(Passage Opens)

For the tobacco lobby, e-cigarette makers and anyone inclined to fight the idea of government regulations overall, the strategy is to turn this into a long, drawn-out defense, including the arguments that eliminating Juul products would push users to traditional cigarettes and that the Juul fad has been passing in any case.
Medically, Juul and its allies persist in portraying e-cigarettes as an effective cessation tool to wean adult smokers off regular cigarettes. The FDA counters by saying Juul’s marketing application lacks sufficient evidence to show the sale of the company’s products would be appropriate for the protection of public health.
All parties agree that youth vaping is on the increase.
Public health groups like the American Lung Assn. see teen smoking increases as disastrous, just as the American Vapor Manufacturers Association sees he FDA as “hellbent on rigging the process to fulfill its prohibitionist agenda.”
Research in the journal Pediatrics concludes that Juul has led a new generation of teens to get hooked on smoking, driven by fruit and mint-flavored cartridges that fit in small vaping devices,
The FDA has banned most flavored cartridges products in a bid to cut off an alternative nicotine source, though it has authorized 23 e-cigarette products and has more applications that include bottled vaping liquids sold to adults in different flavors and nicotine strengths, The Washington Post has reported. The FDA has rejected applications for close to 1 million products, but last October granted tobacco giant R.J. Reynolds permission to sell three of its Vuse vaping products.
It is easy to conclude that the current decisions are not done, and that the FDA has not fully assessed the role of menthol and other flavoring in e-cigarettes.

(Passage Closes)
(Extracted data Opens)

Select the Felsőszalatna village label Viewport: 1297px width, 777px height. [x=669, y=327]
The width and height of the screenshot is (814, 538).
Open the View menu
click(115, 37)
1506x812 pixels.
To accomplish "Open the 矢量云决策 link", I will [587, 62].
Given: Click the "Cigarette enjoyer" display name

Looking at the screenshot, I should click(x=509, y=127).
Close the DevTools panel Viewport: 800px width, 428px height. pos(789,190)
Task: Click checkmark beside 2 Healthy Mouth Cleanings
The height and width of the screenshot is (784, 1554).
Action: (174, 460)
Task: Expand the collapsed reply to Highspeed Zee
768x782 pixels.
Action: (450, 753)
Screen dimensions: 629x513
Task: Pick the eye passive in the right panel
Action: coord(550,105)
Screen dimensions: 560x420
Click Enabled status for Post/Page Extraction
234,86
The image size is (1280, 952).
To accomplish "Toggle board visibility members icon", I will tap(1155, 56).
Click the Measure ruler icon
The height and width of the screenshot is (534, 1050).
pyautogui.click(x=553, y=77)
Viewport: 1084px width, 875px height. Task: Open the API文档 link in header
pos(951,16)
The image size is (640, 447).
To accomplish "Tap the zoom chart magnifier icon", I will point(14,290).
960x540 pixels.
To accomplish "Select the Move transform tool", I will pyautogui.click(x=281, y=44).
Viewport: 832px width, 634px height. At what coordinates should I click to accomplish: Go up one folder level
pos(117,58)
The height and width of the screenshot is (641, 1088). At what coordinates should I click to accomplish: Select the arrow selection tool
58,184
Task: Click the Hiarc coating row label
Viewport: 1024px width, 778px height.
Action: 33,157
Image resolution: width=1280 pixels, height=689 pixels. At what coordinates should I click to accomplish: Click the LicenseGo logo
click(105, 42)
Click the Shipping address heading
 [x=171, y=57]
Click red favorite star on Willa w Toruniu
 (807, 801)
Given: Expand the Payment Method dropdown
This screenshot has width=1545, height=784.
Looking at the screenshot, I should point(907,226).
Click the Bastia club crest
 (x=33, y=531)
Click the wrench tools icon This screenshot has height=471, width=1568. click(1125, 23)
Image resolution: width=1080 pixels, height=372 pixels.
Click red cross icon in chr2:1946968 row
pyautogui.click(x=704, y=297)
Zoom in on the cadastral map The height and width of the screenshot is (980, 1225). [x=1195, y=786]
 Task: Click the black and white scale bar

(Extracted data Closes)

- Work request 1
In the passage on e-cigarette regulation above, which tobacco company got FDA permission last October to sell three of its Vuse vaping products?
- Work request 2
Please pick up the passage on e-cigarette regulation after its last sentence and continue it.

- Task result 1
R.J. Reynolds.

- Task result 2
As Always, Politics
All of this has the usual political fallout as well. There are many vocal Democrats who think the FDA is moving too slowly, and many Republicans who insist that the marketplace be left alone.
The Wall Street Journal has described the FDA’s approach towards the vaping industry as disjointed. The order to wipe Juul products took two years of review.
Even while its market share swelled, Juul has been in regulatory limbo for years. As of now, all e-cigarette products must go through pre-marketing reviews at the FDA, which missed a court-ordered deadline last fall to decide which products could be sold.
All of this is happening as the Supreme Court has an unrelated pending case about regulation of environmental emissions that well could affect the government’s ability to regulate any private industry, depending on how the decision is outlined.
Congress recently gave the FDA the authority to regulate synthetic nicotine products.
The FDA banned Juul flavored products as part of a bigger crackdown on flavored vapes, prompting many teens to use disposable e-cigarettes and menthol-flavored products that are still sold. From February 2020 to February 2022, disposable e-cigarette sales increased by 215.4%, data from the CDC Foundation show. The research suggests more than a million teens got hooked on nicotine, while flavored vape cartridges and pods were still available, since 2017.
Of the more general assault on tobacco, the FDA says tobacco is related to 480,000 deaths each year, prompting its concern and efforts to reduce nicotine levels. The FDA cannot ban cigarettes but can create “product standards” that make them less attractive, experts say. So on Tuesday, the agency proposed a rule to establish a maximum nicotine level in cigarettes and other certain finished tobacco products. It is unclear if they would do it at once or gradually.
As public policy that has been through a rocky period of covid rules, it is easy to see the FDA lost in a confusing message about lessening nicotine or banning particular e-cigarettes or perceived as overstepping in the marketplace.
Until told differently, the FDA wants regulation towards what it sees as better health.